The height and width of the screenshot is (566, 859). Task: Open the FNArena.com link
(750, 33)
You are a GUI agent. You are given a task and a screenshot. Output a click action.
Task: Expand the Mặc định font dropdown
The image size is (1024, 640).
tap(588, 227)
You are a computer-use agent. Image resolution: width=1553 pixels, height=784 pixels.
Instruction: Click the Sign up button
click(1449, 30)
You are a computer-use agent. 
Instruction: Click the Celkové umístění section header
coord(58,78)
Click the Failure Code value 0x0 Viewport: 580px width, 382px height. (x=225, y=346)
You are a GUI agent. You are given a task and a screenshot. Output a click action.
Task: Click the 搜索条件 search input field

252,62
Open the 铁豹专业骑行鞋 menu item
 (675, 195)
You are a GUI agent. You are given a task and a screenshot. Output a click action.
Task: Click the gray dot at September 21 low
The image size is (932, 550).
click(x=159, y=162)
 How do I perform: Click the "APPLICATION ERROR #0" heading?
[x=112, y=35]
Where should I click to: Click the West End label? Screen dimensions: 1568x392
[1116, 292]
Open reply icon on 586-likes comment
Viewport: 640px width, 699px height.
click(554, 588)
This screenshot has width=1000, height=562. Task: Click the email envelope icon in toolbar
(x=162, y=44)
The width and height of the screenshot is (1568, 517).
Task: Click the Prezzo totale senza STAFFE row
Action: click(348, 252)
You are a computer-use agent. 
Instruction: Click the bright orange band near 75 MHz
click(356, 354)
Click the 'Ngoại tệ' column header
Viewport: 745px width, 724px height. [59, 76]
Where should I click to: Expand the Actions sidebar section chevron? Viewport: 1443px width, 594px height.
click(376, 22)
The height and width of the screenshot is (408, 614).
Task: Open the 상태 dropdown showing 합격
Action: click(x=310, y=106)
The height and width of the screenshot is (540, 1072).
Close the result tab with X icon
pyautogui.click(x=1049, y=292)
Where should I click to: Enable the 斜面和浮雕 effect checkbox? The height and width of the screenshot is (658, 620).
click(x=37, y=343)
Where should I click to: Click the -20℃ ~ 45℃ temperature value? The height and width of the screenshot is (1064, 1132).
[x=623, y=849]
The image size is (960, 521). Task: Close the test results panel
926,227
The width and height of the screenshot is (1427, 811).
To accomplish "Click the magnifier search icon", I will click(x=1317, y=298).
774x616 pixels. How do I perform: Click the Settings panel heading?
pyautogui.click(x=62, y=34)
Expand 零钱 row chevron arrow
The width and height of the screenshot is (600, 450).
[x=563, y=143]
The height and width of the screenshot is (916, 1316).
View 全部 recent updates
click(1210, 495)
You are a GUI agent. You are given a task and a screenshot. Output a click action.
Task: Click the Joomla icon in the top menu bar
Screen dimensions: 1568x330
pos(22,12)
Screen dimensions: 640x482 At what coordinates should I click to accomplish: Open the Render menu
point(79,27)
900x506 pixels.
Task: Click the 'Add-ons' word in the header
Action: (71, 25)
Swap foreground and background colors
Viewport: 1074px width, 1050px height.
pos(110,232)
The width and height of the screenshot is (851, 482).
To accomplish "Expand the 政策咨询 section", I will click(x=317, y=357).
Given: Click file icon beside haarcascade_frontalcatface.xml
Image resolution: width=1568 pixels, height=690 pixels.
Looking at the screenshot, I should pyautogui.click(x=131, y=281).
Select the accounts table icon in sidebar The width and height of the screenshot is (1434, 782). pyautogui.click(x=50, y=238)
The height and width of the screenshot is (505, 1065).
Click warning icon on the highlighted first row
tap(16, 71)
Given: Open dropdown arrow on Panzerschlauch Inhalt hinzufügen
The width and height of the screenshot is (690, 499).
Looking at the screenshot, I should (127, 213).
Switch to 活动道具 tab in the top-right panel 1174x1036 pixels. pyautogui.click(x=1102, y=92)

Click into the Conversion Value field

• **Exercise**
Would you please return all lines of the data that include the word "arrow"?

• **Answer for the task**
Expand 零钱 row chevron arrow
Given: Open dropdown arrow on Panzerschlauch Inhalt hinzufügen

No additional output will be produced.